Coming off of his clever cameo during the painful Avengers divorce, Bryan Coogler brought back diversity into the cinematic universe after Wesley Snipe’s Blade faded from memory. In its place sits Wakanda with a rich economy, green landscapes, varied animals and cultural traditions blending the best of fiction and non-fiction so you never ask where are the jokes? Civil War may have blood on its hands, but there was still room for one-liners. They’re an endangered species in these parts. The villains were also receiving more development at this point and Killonger is the epidemy of a layered antagonist. Not siding with him is gut-wrenching when he brings up the close to home real world problems, but doing the opposite doesn’t feel like a proper solution. It sucks being in the middle.
#2 Captain America: The Winter Soldier
Black Panther might be the most serious of all the contenders, but it’s hardly the first to risk the lighter tone for something darker. Gone was Joe Johnston when the past became the future and in his place came the Russo Brothers, Anthony and Joe. And the rest is history.
A sequel that nobody expected much from, Captain America: The Winter Soldier reinvented the game in one fell swoop compared to the Iron Man sequels. The twist aren’t hard to guess in this post-world war two era (Gee I wonder if he’s really dead?), but the war on the inside plot is pumped with enough steroids that set off goosebumps at the snap of the fingers. Hydra doesn’t fool around. The editing is quick with the soundtrack to keep the tension high when bullets fly, cars crash and the Winter Soldier’s metal arm leaves bruises. On the other side, Steve’s fish out of water story equally shares tense incognito chases with somber moments like his reunion with an aged Peggy Carter. Sandwich these two together and you’ve got the next action classic that’ll still shine 20 years from now. Terminator 2 is looking incredibly jealous.
#1 The Avengers
If you didn’t already see this coming, the congratulations for living under a rock for the past ten years. Or at the DCEU (shots fired). What more is there to say about this since that fateful midnight screening six years ago? It’s simple plot surrounded by all the egos trying to one up another worked twice and led to so many memorable moments, even as brief as watching Galaga. The helicarrier losing it’s engines, Iron Man’s cat and mouse game with one of the aliens, Hulk’s puny god “talk” with Loki and that now iconic 360 degree shot of the team assembling to take down the Chitauri. None of this was new to television, but for movies it set a new standard.
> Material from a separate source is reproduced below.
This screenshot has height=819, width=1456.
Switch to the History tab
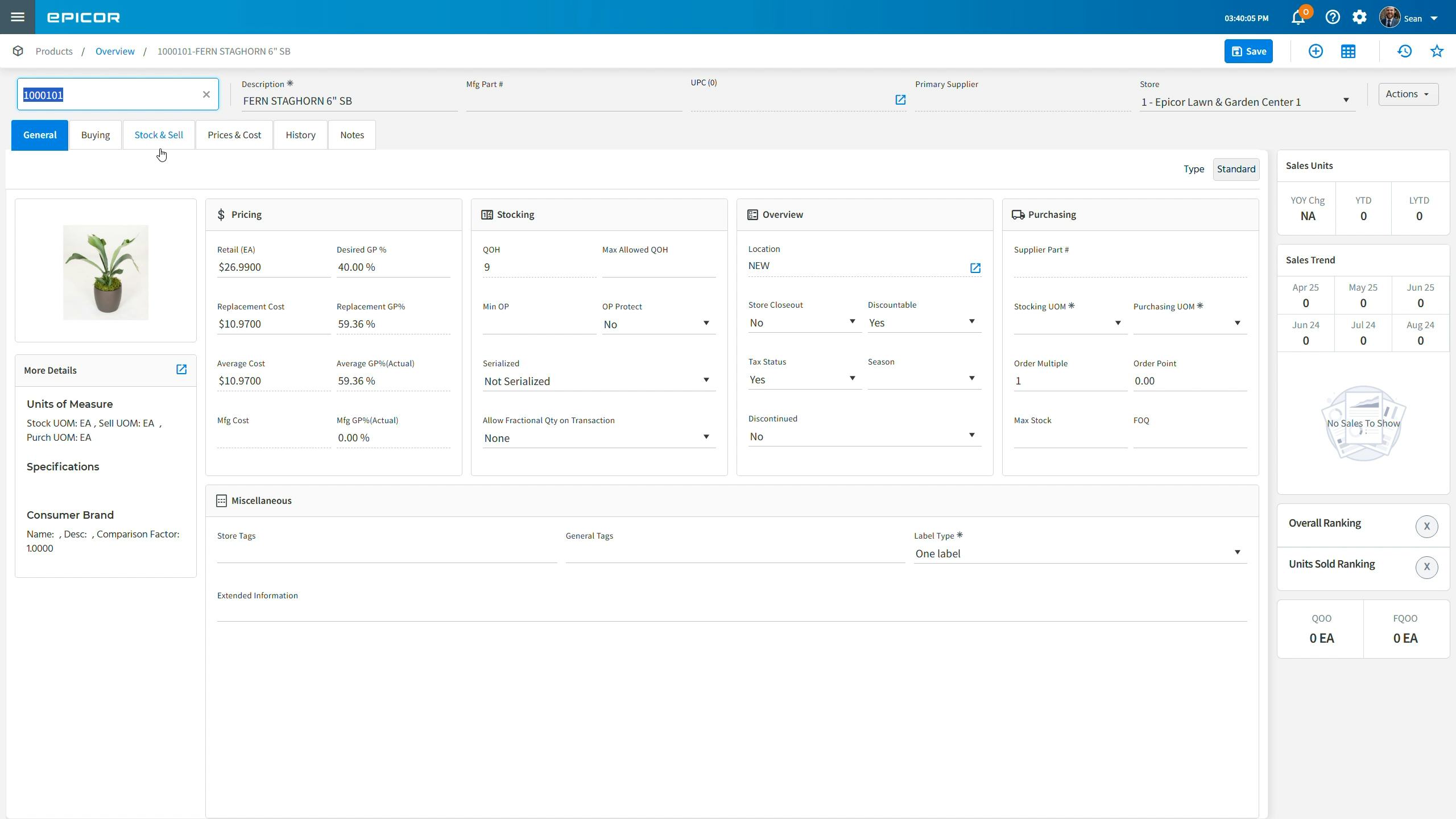tap(300, 135)
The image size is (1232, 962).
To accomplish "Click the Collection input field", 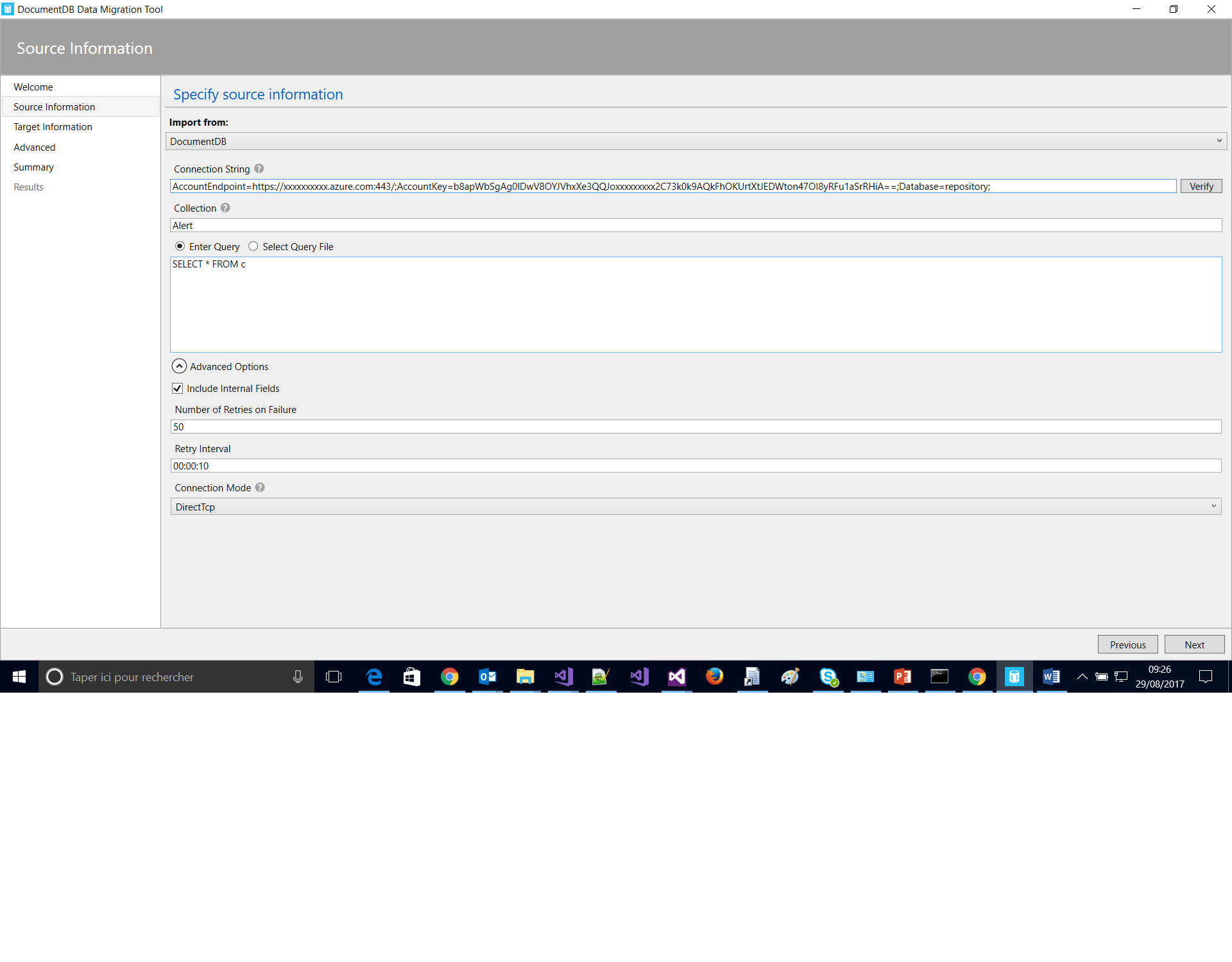I will (696, 226).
So much so that every franchise from Ghostbusters to the Universal Studios’ monsters are still trying to crack this risky pot-of-gold trick. You already have the minions Universal? Aren’t those monsters enough?
This is TheCinematicBandicoot thanking you for your patience in waiting for part 2 and before heading out to Infinity War, I ask those who comment on this to keep the discussions to the past 18 movies, and not the recent release. There’s already too many trolls out there looking to ruin everyone’s fun on social media when an event like this comes once in a lifetime. You wouldn’t like me or anyone else when we’re angry.